- _Problem requirements_
Return the data below exactly, from the start through the line that contains "pyautogui.click(x=57, y=24)", including that line.
----- Input material -----
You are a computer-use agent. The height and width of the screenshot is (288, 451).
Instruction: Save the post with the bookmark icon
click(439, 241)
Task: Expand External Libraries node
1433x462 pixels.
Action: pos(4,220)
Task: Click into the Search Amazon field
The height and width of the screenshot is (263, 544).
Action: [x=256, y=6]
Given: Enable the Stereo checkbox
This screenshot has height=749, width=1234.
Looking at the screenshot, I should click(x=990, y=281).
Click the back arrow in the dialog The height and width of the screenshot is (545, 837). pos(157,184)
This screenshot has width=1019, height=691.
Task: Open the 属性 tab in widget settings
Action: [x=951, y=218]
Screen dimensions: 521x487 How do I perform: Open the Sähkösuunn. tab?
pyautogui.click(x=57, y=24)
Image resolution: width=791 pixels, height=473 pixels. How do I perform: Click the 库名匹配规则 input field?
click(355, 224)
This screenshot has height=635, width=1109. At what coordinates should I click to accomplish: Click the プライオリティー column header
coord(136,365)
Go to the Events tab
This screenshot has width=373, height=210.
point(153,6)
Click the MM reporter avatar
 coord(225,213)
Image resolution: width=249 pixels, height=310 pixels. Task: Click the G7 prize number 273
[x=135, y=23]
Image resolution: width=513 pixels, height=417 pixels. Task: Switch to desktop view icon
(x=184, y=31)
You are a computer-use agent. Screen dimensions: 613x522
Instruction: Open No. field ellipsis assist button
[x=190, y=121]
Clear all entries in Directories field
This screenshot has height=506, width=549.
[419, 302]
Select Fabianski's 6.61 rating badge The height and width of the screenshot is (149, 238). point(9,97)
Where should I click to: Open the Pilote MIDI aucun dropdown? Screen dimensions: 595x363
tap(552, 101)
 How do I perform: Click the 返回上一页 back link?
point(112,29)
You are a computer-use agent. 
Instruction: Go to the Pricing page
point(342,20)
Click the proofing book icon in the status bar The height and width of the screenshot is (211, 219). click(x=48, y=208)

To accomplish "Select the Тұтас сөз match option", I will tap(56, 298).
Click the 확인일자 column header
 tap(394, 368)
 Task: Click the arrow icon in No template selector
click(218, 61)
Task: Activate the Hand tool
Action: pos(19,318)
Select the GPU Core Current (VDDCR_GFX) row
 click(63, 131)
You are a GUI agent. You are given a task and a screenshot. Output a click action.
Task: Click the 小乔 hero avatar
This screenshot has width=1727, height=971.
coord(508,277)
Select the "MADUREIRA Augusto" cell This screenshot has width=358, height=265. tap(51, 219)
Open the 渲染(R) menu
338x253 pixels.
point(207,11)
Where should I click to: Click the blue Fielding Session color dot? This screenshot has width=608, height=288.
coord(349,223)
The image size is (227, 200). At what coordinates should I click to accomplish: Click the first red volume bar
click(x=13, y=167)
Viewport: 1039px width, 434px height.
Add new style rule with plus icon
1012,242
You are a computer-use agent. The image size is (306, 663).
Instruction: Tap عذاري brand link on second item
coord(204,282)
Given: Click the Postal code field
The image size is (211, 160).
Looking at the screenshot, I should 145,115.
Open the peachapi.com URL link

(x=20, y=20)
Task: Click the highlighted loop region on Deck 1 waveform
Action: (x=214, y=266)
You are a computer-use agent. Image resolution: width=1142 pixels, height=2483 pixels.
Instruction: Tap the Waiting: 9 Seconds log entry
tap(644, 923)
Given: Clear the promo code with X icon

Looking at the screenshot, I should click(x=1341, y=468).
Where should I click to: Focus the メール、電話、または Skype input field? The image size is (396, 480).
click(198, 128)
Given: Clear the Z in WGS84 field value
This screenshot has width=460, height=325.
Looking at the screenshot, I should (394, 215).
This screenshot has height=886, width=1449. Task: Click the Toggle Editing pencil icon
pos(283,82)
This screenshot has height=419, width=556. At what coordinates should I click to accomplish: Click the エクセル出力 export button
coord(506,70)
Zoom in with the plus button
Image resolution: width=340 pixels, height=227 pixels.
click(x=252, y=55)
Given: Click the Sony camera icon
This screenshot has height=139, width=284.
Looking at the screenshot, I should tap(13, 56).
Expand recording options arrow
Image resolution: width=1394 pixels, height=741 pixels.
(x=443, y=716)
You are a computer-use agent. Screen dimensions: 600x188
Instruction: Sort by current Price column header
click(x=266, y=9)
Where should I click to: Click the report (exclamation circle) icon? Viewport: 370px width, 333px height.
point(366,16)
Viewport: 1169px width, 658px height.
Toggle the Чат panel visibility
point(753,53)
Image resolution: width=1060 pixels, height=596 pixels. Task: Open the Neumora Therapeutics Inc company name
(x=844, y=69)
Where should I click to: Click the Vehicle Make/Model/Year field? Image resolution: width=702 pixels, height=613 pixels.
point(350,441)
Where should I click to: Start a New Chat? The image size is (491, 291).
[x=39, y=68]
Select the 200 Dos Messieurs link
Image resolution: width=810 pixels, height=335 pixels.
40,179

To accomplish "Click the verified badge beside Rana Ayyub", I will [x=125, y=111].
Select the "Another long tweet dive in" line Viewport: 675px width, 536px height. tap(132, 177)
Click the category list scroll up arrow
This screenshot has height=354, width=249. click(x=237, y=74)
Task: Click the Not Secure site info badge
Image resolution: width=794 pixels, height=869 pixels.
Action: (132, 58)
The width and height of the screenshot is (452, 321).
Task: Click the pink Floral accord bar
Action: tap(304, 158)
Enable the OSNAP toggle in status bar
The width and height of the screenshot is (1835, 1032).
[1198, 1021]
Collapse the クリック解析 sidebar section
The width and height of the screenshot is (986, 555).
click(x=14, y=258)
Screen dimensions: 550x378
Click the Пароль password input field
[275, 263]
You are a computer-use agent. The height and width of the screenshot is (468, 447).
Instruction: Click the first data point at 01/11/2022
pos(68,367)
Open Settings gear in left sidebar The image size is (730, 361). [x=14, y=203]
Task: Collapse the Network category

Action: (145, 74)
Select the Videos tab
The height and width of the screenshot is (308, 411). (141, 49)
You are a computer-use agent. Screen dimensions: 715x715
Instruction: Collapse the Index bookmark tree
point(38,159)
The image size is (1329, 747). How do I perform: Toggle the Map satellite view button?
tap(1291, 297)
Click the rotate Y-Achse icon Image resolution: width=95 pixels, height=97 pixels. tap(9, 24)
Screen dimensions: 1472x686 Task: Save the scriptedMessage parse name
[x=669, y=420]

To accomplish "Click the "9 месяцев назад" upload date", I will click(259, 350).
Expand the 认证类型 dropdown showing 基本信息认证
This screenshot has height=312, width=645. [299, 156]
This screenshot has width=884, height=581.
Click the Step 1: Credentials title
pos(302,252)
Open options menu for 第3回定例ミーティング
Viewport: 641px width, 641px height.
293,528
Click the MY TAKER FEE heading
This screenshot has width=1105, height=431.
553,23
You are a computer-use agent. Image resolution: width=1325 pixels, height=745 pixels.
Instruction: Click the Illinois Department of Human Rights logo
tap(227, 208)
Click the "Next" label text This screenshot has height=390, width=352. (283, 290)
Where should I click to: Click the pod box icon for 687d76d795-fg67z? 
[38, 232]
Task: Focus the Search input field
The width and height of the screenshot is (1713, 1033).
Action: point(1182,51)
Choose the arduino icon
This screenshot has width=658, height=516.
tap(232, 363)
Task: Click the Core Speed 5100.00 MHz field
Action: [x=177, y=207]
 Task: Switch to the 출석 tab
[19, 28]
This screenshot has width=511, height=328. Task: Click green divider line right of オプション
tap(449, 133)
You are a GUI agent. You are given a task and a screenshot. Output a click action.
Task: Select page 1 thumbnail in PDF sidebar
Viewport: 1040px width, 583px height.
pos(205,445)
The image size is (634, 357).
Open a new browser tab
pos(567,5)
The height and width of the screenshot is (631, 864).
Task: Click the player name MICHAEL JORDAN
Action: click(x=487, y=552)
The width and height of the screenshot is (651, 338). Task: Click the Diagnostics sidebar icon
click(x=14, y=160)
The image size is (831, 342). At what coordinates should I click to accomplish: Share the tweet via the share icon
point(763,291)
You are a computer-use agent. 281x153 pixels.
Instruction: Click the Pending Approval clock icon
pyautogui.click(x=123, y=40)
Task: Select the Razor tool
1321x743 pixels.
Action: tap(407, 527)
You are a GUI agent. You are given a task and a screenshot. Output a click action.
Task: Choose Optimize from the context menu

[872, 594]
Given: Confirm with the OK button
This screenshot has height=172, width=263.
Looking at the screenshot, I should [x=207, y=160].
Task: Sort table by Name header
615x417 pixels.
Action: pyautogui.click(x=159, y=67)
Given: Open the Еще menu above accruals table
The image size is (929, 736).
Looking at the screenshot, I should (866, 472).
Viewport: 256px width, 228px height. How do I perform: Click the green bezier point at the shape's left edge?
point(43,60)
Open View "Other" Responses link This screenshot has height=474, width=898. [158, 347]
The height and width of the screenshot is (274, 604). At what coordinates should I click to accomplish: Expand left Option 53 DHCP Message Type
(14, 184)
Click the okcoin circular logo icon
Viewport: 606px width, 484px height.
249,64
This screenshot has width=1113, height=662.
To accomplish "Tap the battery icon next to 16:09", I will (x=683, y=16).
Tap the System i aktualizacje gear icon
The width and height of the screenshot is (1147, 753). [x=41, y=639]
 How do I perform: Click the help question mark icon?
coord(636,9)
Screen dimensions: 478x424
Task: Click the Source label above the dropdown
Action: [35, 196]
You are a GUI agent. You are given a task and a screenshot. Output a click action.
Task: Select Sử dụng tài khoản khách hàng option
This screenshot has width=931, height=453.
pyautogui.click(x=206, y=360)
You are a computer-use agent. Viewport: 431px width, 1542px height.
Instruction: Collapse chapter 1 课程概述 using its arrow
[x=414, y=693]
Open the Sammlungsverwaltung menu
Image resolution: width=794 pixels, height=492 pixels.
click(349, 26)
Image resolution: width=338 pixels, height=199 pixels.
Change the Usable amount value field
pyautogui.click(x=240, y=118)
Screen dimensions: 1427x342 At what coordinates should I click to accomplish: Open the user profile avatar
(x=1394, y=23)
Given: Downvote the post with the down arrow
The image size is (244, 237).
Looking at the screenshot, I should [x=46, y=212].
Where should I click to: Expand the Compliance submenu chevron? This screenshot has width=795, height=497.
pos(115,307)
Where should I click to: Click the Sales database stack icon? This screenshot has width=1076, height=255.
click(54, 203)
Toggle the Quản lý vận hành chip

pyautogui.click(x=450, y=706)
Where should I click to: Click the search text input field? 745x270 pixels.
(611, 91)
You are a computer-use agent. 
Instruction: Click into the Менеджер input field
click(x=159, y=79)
-----
- _Solution below_
You are a computer-use agent. The height and width of the screenshot is (288, 451).
Instruction: Save the post with the bookmark icon
click(439, 241)
Task: Expand External Libraries node
1433x462 pixels.
Action: pos(4,220)
Task: Click into the Search Amazon field
The height and width of the screenshot is (263, 544).
Action: [x=256, y=6]
Given: Enable the Stereo checkbox
This screenshot has height=749, width=1234.
Looking at the screenshot, I should click(x=990, y=281).
Click the back arrow in the dialog The height and width of the screenshot is (545, 837). pos(157,184)
This screenshot has width=1019, height=691.
Task: Open the 属性 tab in widget settings
Action: [x=951, y=218]
Screen dimensions: 521x487 How do I perform: Open the Sähkösuunn. tab?
pyautogui.click(x=57, y=24)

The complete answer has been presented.